ISSN: 0970-938X (Print) | 0976-1683 (Electronic)
An International Journal of Medical Sciences
Research Article - Biomedical Research (2017) Volume 28, Issue 22
Qijun Wan1,2*, Dan Zhu1,2, Ying Liao1,2, Haiying Song1,2, Jiahui Yang1,2, Xiaojuan Hou1,2, Guangkun Ma1,2, Xiujuan He1,2 and Jing Li1,2
1Department of Nephrology, the First Affiliated Hospital of Shenzhen University, the Center for Nephrology and Urology Shenzhen University, China
2Shenzhen University Health Science Center, the Second People’s Hospital of Shenzhen, Shenzhen, China
Accepted on October 18, 2017
The prevalence of Tuberculous Peritonitis (TBP) among Continuous Ambulatory Peritoneal Dialysis (CAPD) patients in China is unknown. A qualitative Enzyme-Linked Immunospot (ELISPOT) assay has been proven effective for Tuberculosis (TB) diagnosis. The effectiveness of ELISPOT for TBP diagnosis is unknown. We report our single-center experience of TBP management among CAPD patients. This is a single-center retrospective study of 178 CAPD patients from August 1997 to December 2015. The ELISPOT assay was used for detection of interferon (IFN)-γ, IFN-γ (PB+P8.10), and IFN-γ (P8.10) in blood and peritoneal effluent fluid in suspected cases of TBP. Antituberculous therapy combined with CAPD was administered to confirmed TBP patients. Clinical and laboratory data were reassessed. The prevalence of TBP in this study was only 0.56%, accounting for 0.9% of all peritonitis cases. The incidence of TBP was 1/806 person-months. Levels of IFN-γ, IFN-γ (PB+P8.10), and IFN-γ (P8.10) in blood and dialysate effluent were more than 10 times higher than the reference range at the onset of TBP and gradually returned to normal with antituberculous treatment. Tenckhoff catheters functioned well. The prevalence of TBP among CAPD patients was low in our center. TBP should be considered in patients with neutrophilic sterile peritonitis and no response to broad-spectrum antibacterial medication. ELISPOT is a promising diagnostic method for TBP among CAPD patients. The peritoneal catheter can be retained with early diagnosis and timely antituberculous treatment.
CAPD, Qualitative enzyme-linked immunospot assay, Tuberculous peritonitis.
More than three million annual deaths worldwide are attributable to Mycobacterium tuberculosis [1]. The incidence of Tuberculosis (TB) in end-stage renal disease is at least 5-15 times higher than that in the general population [2-4]. The attributable mortality rate is 15% in Tuberculous Peritonitis (TBP) patients undergoing Continuous Ambulatory Peritoneal Dialysis (CAPD) [5]. Nearly 200 cases of TBP complicating CAPD were reported as of 2012 [6,7], but the TBP prevalence in China has not been reported in the English-language literature.

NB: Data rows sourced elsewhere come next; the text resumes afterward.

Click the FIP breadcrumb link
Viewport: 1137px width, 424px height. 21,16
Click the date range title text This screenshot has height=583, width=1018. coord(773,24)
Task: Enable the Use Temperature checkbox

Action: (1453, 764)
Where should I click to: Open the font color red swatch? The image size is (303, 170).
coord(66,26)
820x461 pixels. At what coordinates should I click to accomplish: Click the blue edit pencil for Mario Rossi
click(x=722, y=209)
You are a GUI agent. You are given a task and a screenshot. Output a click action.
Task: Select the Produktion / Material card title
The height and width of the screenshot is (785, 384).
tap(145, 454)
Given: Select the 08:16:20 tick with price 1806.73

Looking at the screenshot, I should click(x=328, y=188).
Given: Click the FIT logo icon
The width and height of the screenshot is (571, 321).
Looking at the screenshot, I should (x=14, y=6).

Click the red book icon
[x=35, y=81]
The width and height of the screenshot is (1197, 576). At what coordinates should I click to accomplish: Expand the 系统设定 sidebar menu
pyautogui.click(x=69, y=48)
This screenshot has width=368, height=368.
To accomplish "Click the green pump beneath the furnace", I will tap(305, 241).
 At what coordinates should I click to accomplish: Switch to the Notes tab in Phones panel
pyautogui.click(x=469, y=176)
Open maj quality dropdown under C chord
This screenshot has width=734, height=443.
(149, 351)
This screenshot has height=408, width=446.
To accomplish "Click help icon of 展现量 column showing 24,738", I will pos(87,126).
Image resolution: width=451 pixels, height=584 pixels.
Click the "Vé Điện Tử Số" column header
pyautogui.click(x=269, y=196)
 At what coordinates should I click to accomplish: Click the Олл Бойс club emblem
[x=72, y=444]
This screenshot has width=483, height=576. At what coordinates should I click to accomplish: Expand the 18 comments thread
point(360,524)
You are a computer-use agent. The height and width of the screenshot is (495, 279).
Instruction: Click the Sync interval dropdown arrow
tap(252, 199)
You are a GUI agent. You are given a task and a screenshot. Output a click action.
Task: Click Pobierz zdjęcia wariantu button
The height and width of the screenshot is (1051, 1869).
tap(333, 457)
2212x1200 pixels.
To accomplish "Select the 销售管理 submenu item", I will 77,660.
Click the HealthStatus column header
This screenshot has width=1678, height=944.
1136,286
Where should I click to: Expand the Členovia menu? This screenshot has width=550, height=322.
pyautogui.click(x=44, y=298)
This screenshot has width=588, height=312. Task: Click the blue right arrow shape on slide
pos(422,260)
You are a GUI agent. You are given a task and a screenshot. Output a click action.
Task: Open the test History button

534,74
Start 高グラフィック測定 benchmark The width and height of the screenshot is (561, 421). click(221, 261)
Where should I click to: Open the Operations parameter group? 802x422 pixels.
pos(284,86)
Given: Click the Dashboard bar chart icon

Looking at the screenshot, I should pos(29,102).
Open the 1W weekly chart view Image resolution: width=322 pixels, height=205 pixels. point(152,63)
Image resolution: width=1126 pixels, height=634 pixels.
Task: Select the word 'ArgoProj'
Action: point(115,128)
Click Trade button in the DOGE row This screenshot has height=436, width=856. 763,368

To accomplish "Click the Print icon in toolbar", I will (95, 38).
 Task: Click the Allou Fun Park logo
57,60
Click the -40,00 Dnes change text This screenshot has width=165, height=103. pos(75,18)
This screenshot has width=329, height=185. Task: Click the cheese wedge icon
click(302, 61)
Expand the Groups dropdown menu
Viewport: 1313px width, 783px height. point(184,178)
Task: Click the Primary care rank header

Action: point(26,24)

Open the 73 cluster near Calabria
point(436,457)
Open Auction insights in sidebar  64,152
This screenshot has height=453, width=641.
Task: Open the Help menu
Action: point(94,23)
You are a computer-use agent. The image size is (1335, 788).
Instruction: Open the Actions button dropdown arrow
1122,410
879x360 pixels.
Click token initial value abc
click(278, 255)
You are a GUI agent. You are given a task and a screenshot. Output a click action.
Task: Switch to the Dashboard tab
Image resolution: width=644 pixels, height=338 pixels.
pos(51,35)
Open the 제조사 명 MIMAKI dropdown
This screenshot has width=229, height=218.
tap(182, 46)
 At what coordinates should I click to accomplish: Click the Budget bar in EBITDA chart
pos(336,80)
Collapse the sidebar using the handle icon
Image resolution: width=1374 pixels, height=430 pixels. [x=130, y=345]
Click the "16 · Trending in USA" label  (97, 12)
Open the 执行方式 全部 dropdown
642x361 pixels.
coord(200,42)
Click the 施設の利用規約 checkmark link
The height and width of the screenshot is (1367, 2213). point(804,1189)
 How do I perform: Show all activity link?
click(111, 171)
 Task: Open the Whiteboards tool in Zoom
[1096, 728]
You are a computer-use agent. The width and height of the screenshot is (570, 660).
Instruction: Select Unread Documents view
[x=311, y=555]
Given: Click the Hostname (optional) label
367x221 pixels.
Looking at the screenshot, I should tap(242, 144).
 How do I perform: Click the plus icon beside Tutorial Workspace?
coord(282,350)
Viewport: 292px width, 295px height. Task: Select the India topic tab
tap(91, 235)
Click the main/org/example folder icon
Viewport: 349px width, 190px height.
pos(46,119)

The gold-standard for TBP diagnosis is culture growth of Mycobacterium from ascites fluid or a peritoneal biopsy. Many methods can be used for TBP diagnosis. As a positive culture typically takes 4-6 w to return, delay in diagnosis and initiation of appropriate antituberculous treatment is not uncommon. The use of laparoscopy- guided peritoneal biopsy [8,9] or exploratory laparotomy [6,10] for early diagnosis has been suggested. However, operative risks, with the possibility of postoperative peritoneal dialysis leakage and the need to interrupt CAPD require careful evaluation. Thus, effective and early diagnostic methods are urgently needed. Recent research suggests that a T-cell-based assay for interferon gamma, the Enzyme-Linked Immunosorbent Spot Test (ELISPOT), holds promise in the diagnosis of M. tuberculosis infection [11-13]. However, the effectiveness of ELISPOT for TBP diagnosis remains unclear.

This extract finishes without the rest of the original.